Vanadium (IV) complexes with Schiff base ligands derived from 2,3-diaminopyridine as catalyst for the oxidation of sulfides to sulfoxides with H2O2

Abstract

Sulfoxides are substances used in the synthesis of valuable complexes and as drugs in medicine. Sulfides were selectively oxidized to the corresponding sulfoxides in proper yields with (H2O2) hydrogen peroxide applying a vanadium (IV) Schiff base complex in the role of a catalyst in glacial acetic acid in the role of solvent beneath mild conditions.

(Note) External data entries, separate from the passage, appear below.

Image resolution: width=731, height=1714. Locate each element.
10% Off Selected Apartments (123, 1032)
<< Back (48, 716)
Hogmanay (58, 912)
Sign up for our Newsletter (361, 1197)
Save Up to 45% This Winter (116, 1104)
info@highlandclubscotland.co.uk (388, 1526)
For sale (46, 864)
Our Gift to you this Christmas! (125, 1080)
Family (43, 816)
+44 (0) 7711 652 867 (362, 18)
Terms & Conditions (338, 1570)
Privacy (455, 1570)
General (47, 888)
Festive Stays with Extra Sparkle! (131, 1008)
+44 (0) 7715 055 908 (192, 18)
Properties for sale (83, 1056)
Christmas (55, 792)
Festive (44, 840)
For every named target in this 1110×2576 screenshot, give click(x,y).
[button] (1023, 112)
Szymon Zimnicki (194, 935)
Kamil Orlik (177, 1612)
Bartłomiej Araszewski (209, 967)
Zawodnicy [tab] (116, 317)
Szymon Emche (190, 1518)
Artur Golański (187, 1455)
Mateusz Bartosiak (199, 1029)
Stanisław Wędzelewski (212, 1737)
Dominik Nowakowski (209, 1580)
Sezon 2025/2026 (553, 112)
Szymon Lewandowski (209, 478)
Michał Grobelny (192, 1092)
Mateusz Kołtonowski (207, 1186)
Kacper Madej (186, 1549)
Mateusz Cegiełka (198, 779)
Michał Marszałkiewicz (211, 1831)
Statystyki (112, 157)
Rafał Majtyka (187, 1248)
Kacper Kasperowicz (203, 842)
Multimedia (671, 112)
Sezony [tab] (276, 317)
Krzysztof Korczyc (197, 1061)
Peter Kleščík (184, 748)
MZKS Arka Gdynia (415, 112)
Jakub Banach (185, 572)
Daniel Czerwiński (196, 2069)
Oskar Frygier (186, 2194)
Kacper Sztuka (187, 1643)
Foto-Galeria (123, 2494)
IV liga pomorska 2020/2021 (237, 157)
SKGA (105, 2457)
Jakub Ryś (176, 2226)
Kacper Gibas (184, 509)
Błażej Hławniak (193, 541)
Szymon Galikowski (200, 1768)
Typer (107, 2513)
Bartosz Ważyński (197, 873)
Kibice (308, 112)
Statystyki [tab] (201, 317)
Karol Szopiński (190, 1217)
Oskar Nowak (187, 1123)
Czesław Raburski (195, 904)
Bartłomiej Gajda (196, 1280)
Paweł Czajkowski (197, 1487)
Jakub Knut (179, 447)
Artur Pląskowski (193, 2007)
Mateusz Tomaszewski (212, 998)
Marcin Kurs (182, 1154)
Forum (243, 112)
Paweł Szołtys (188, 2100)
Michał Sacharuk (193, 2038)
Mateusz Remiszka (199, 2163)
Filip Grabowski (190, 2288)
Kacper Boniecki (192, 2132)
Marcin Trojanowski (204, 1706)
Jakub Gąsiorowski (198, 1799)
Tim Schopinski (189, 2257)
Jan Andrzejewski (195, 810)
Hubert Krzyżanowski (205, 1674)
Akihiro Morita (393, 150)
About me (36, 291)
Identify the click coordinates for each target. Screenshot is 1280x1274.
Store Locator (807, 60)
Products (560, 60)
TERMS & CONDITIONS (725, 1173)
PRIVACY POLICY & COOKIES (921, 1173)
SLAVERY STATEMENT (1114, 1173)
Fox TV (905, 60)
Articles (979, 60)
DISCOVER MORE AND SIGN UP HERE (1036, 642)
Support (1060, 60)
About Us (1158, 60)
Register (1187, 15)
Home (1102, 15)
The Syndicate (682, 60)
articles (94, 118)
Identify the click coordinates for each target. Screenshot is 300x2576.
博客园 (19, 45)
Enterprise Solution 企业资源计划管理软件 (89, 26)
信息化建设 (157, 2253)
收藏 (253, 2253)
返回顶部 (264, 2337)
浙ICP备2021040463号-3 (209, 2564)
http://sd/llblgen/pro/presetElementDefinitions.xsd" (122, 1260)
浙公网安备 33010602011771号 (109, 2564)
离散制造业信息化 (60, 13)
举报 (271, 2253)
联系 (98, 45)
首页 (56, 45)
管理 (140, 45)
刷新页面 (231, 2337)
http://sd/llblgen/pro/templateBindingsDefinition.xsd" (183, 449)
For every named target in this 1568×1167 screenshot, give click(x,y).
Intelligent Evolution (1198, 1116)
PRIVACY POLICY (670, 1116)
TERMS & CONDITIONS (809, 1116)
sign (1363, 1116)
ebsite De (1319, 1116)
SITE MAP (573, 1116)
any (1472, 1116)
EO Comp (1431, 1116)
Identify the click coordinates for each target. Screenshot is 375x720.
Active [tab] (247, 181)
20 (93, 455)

For the conversion of sulfides to sulfoxides of various catalysts are applied. It must be noted that in our previous article, the vanadyl complexes (VOY1) synthesized were applied as a catalyst in the epoxidation of styrene (Zabardasti and Shangaie, J Iran Chem Soc 13:1875–1886, 2016) but in the new work, vanadium (IV) complexes with Schiff base ligands derived from 2,3-diaminopyridine were used to as catalyst for the oxidation of sulfides to sulfoxides with H2O2. To the most of our information, there is not any literature description on the selective oxidation of sulfides to sulfoxides by means of a vanadium (IV) Schiff base complex with N, O donor ligand derived from 2,3-diaminopyridine catalyst beneath these conditions. Dimethyl sulfide was chosen as a pattern substrate for optimization experiments. Oxidation of sulfides was functioned at 25 °C temperature in the attendance of a catalytic quantity of the vanadium (IV) complex or (VOY1) utilizing 20% H2O2 in the role of the oxidant, Scheme 1 and glacial acetic acid in the role of the solvent.